CPLR 3217(b) governs voluntary discontinuance by order of the court and provides that "an action may be discontinued upon order of the court and upon terms and conditions, as the court deems proper." In substance, plaintiff's motion seeks to voluntarily discontinue his action with prejudice. Although co-plaintiff, Ms. Afansieva, opposes Mr. Trachman's motion, there is no dispute that Ms. Afansieva was not involved in the car accident giving rise to this action and that she does not have an independent claim for personal injuries. Rather, as Mr. Trachman's former spouse, Ms. Afansieva's claim is solely for loss of services/consortium, and is entirely derivative of Mr. Trachtman's right to recover personally ( Maidman v Stagg, 82 AD2d 299, 301 [2d Dept 1981] ["consortium claims . . . are derivative; plaintiff's right of recovery for loss of consortium must be tested against the injured spouse's right to recover personally for his own injuries"). Thus, it is doubtful that Ms. Afansieva even has standing to oppose Mr. Trachman's motion. The court declines to speculate as to Mr. Trachman's motivation in seeking to terminate his own action and must assume it is based, as he claims, upon a good faith review of the facts. In any event, it is irrelevant to the court's legal determination. In the absence of any founded opposition to plaintiff's motion, and in light of Mr. Trachman's affirmation ascribing full liability to himself, whether viewed as a motion for summary judgment or for voluntary discontinuance, the court finds no basis in law or reason for this action to continue.
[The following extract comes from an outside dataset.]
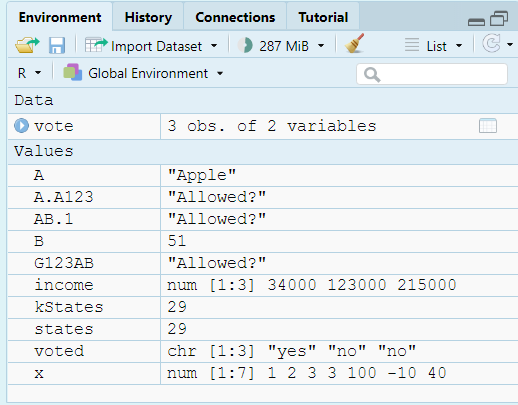This screenshot has height=405, width=518.
Task: Expand the 287 MiB memory dropdown arrow
Action: [x=321, y=46]
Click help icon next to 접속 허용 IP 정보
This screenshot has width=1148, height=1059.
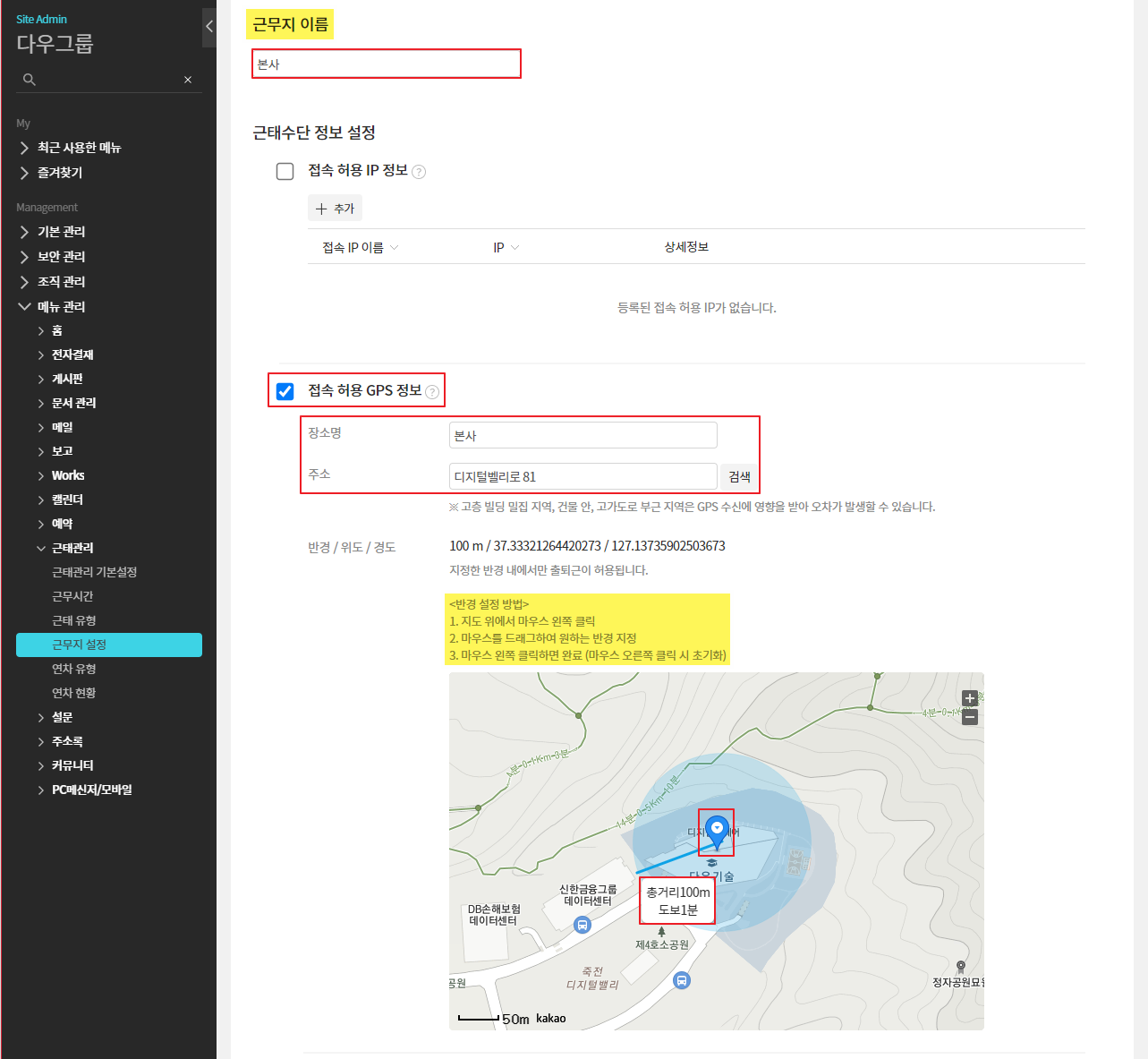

Finally, section 130-1.1 of the Uniform Rules defines conduct as frivolous if: "1) it is completely without merit in law and cannot be supported by a reasonable argument for an extension, modification or reversal of existing law; 2) it is undertaken primarily to delay or prolong the resolution of the litigation, or to harass or maliciously injure another." Under the circumstances, the court ought not stand in the way of terminating this action, which the plaintiff himself describes as without merit.
Accordingly, plaintiff's motion is granted to the extent that the matter is dismissed. As Ms. Afansieva's action cannot stand on its own, it is likewise dismissed as moot. This constitutes the decision and order of the court.